Given problem =>
Copy the following data verbatim.

====== Stored data ======

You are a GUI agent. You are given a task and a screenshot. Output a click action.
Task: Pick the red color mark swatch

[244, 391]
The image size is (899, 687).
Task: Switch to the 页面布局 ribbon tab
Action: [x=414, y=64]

======

Output of the exercise =>
You are a GUI agent. You are given a task and a screenshot. Output a click action.
Task: Pick the red color mark swatch

[244, 391]
The image size is (899, 687).
Task: Switch to the 页面布局 ribbon tab
Action: [x=414, y=64]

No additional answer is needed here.